Source: European Parliament
The crisis response mechanism outlined in Article 36 of the Digital Services Act (DSA)[1] only applies in extraordinary circumstances that pose a serious threat to public security or public health in the EU.
Activation of this mechanism requires a recommendation from the European Board for Digital Services[2], which comprises independent national regulators. No such recommendation has so far been issued and, therefore, the provision has never been enforced.
If the Board recommends activating the crisis response mechanism, the Commission may request providers of very large online platforms or search engines to assess if their services significantly contribute to the serious threat. If so, they are to identify appropriate mitigation measures.
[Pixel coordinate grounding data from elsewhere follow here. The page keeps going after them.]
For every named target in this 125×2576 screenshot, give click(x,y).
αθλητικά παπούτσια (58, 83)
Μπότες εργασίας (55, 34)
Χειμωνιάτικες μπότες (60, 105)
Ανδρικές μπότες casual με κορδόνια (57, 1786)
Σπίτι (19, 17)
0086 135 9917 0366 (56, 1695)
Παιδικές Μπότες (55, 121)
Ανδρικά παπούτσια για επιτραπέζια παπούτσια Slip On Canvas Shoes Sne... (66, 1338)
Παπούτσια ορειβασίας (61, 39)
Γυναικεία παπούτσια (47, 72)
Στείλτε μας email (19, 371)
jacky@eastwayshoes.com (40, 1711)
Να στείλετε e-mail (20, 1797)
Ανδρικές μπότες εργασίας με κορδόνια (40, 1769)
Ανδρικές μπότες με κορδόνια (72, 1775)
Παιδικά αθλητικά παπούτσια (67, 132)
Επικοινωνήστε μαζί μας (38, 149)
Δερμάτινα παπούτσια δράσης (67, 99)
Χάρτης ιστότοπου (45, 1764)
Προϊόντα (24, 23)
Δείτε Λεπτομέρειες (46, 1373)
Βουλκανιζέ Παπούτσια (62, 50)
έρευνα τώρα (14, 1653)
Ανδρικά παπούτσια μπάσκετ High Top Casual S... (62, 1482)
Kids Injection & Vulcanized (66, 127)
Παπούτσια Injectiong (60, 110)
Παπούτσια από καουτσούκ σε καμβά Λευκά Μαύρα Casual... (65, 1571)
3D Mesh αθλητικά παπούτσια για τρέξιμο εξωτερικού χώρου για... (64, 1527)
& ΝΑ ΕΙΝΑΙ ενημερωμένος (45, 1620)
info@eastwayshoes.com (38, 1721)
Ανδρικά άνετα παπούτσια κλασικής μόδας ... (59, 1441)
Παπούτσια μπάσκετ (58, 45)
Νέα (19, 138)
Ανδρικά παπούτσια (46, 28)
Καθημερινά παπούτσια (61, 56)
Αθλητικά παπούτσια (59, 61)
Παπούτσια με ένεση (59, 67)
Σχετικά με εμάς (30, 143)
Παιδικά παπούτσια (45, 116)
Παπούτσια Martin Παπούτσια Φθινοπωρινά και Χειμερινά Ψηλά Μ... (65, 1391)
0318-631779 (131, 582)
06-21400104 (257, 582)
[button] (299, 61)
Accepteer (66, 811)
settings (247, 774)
The DSA does not prescribe the measures to be taken by the provider, but sets out effective safeguards for fundamental rights. As stated in Article 36, proposed measures must be strictly necessary, justified, proportionate and respect the fundamental rights enshrined in the Charter[3]. Such measures must also be limited to a reasonable period not exceeding three months.
The Commission monitors the application of mitigation measures, regularly updates the Board, and reports to the European Parliament and the Council on the application of the measures taken by providers.
Regarding content removal, the DSA does not define what type of content users may or may not post online. The DSA lays down the world’s strongest safeguards of users’ rights online, e.g. by requiring platforms to publish online[4] statements of reasons for any content moderation decisions by platforms, and provide complaint mechanisms for appealing content moderation decisions, allowing users to contest decisions and ensuring due process.